**YOUR GOAL**: Copy the records below word for word, keeping every line as it stands.

**DATA FOR THE TASK**:
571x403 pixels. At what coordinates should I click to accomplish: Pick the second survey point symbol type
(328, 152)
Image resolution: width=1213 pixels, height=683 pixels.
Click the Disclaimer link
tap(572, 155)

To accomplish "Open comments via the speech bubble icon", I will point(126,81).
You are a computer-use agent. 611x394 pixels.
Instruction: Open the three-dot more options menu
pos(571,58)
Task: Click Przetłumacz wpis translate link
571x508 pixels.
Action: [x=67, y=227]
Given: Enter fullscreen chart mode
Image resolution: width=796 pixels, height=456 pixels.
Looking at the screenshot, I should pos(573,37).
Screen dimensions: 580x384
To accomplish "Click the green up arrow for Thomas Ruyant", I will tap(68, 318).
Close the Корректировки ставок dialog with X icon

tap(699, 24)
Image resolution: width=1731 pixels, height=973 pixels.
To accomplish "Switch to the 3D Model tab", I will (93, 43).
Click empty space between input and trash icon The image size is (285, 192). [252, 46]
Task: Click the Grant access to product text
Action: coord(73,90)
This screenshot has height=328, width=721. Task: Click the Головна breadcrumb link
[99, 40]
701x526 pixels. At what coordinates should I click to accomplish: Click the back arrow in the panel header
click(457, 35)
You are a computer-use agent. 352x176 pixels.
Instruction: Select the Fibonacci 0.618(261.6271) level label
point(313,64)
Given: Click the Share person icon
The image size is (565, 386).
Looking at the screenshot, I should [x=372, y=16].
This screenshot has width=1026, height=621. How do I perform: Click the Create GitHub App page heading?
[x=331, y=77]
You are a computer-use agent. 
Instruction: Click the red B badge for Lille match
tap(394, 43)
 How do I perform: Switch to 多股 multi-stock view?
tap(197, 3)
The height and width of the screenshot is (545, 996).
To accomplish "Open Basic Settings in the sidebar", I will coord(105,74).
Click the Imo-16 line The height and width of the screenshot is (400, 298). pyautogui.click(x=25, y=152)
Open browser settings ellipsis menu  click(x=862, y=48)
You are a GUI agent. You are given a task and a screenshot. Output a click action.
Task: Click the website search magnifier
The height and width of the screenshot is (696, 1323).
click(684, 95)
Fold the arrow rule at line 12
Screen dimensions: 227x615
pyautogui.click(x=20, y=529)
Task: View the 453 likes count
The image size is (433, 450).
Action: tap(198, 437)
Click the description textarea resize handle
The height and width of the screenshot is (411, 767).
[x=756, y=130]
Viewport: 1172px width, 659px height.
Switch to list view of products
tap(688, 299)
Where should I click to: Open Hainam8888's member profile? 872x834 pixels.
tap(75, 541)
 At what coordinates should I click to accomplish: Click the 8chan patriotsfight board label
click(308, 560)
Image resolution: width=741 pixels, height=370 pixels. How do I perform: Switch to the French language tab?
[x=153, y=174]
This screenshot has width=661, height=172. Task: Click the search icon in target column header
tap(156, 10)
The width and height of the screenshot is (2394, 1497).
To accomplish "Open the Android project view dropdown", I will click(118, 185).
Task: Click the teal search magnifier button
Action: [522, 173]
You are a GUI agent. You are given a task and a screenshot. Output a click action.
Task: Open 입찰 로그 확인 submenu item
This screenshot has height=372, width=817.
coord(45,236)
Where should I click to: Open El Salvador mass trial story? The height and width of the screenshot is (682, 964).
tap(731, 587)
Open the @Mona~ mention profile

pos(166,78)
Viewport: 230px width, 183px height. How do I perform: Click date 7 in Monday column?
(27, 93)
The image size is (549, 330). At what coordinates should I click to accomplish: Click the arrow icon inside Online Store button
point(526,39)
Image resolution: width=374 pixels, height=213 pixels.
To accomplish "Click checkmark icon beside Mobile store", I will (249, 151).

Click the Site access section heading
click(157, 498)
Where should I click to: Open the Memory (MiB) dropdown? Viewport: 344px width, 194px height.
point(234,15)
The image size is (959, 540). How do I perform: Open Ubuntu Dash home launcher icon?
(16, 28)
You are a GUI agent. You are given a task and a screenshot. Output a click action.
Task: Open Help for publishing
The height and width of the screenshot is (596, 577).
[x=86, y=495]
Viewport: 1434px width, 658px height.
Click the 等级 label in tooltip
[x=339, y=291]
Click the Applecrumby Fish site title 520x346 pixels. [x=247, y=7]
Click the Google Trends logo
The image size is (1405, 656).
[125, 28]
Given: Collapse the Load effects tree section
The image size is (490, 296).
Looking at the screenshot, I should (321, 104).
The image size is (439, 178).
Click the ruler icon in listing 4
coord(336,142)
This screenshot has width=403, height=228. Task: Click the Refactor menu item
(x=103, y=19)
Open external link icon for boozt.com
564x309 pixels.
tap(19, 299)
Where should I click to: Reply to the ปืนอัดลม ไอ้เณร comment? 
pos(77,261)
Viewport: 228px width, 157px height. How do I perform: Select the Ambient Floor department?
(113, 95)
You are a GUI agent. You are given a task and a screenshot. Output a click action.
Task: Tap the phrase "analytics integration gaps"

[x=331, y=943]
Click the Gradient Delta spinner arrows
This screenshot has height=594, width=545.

**WORKED SOLUTION**:
571x403 pixels. At what coordinates should I click to accomplish: Pick the second survey point symbol type
(328, 152)
Image resolution: width=1213 pixels, height=683 pixels.
Click the Disclaimer link
tap(572, 155)

To accomplish "Open comments via the speech bubble icon", I will point(126,81).
You are a computer-use agent. 611x394 pixels.
Instruction: Open the three-dot more options menu
pos(571,58)
Task: Click Przetłumacz wpis translate link
571x508 pixels.
Action: [x=67, y=227]
Given: Enter fullscreen chart mode
Image resolution: width=796 pixels, height=456 pixels.
Looking at the screenshot, I should pos(573,37).
Screen dimensions: 580x384
To accomplish "Click the green up arrow for Thomas Ruyant", I will tap(68, 318).
Close the Корректировки ставок dialog with X icon

tap(699, 24)
Image resolution: width=1731 pixels, height=973 pixels.
To accomplish "Switch to the 3D Model tab", I will (93, 43).
Click empty space between input and trash icon The image size is (285, 192). [252, 46]
Task: Click the Grant access to product text
Action: coord(73,90)
This screenshot has height=328, width=721. Task: Click the Головна breadcrumb link
[99, 40]
701x526 pixels. At what coordinates should I click to accomplish: Click the back arrow in the panel header
click(457, 35)
You are a computer-use agent. 352x176 pixels.
Instruction: Select the Fibonacci 0.618(261.6271) level label
point(313,64)
Given: Click the Share person icon
The image size is (565, 386).
Looking at the screenshot, I should [x=372, y=16].
This screenshot has width=1026, height=621. How do I perform: Click the Create GitHub App page heading?
[x=331, y=77]
You are a computer-use agent. 
Instruction: Click the red B badge for Lille match
tap(394, 43)
 How do I perform: Switch to 多股 multi-stock view?
tap(197, 3)
The height and width of the screenshot is (545, 996).
To accomplish "Open Basic Settings in the sidebar", I will coord(105,74).
Click the Imo-16 line The height and width of the screenshot is (400, 298). pyautogui.click(x=25, y=152)
Open browser settings ellipsis menu  click(x=862, y=48)
You are a GUI agent. You are given a task and a screenshot. Output a click action.
Task: Click the website search magnifier
The height and width of the screenshot is (696, 1323).
click(684, 95)
Fold the arrow rule at line 12
Screen dimensions: 227x615
pyautogui.click(x=20, y=529)
Task: View the 453 likes count
The image size is (433, 450).
Action: tap(198, 437)
Click the description textarea resize handle
The height and width of the screenshot is (411, 767).
[x=756, y=130]
Viewport: 1172px width, 659px height.
Switch to list view of products
tap(688, 299)
Where should I click to: Open Hainam8888's member profile? 872x834 pixels.
tap(75, 541)
 At what coordinates should I click to accomplish: Click the 8chan patriotsfight board label
click(308, 560)
Image resolution: width=741 pixels, height=370 pixels. How do I perform: Switch to the French language tab?
[x=153, y=174]
This screenshot has width=661, height=172. Task: Click the search icon in target column header
tap(156, 10)
The width and height of the screenshot is (2394, 1497).
To accomplish "Open the Android project view dropdown", I will click(118, 185).
Task: Click the teal search magnifier button
Action: [522, 173]
You are a GUI agent. You are given a task and a screenshot. Output a click action.
Task: Open 입찰 로그 확인 submenu item
This screenshot has height=372, width=817.
coord(45,236)
Where should I click to: Open El Salvador mass trial story? The height and width of the screenshot is (682, 964).
tap(731, 587)
Open the @Mona~ mention profile

pos(166,78)
Viewport: 230px width, 183px height. How do I perform: Click date 7 in Monday column?
(27, 93)
The image size is (549, 330). At what coordinates should I click to accomplish: Click the arrow icon inside Online Store button
point(526,39)
Image resolution: width=374 pixels, height=213 pixels.
To accomplish "Click checkmark icon beside Mobile store", I will (249, 151).

Click the Site access section heading
click(157, 498)
Where should I click to: Open the Memory (MiB) dropdown? Viewport: 344px width, 194px height.
point(234,15)
The image size is (959, 540). How do I perform: Open Ubuntu Dash home launcher icon?
(16, 28)
You are a GUI agent. You are given a task and a screenshot. Output a click action.
Task: Open Help for publishing
The height and width of the screenshot is (596, 577).
[x=86, y=495]
Viewport: 1434px width, 658px height.
Click the 等级 label in tooltip
[x=339, y=291]
Click the Applecrumby Fish site title 520x346 pixels. [x=247, y=7]
Click the Google Trends logo
The image size is (1405, 656).
[125, 28]
Given: Collapse the Load effects tree section
The image size is (490, 296).
Looking at the screenshot, I should (321, 104).
The image size is (439, 178).
Click the ruler icon in listing 4
coord(336,142)
This screenshot has width=403, height=228. Task: Click the Refactor menu item
(x=103, y=19)
Open external link icon for boozt.com
564x309 pixels.
tap(19, 299)
Where should I click to: Reply to the ปืนอัดลม ไอ้เณร comment? 
pos(77,261)
Viewport: 228px width, 157px height. How do I perform: Select the Ambient Floor department?
(113, 95)
You are a GUI agent. You are given a task and a screenshot. Output a click action.
Task: Tap the phrase "analytics integration gaps"

[x=331, y=943]
Click the Gradient Delta spinner arrows
This screenshot has height=594, width=545.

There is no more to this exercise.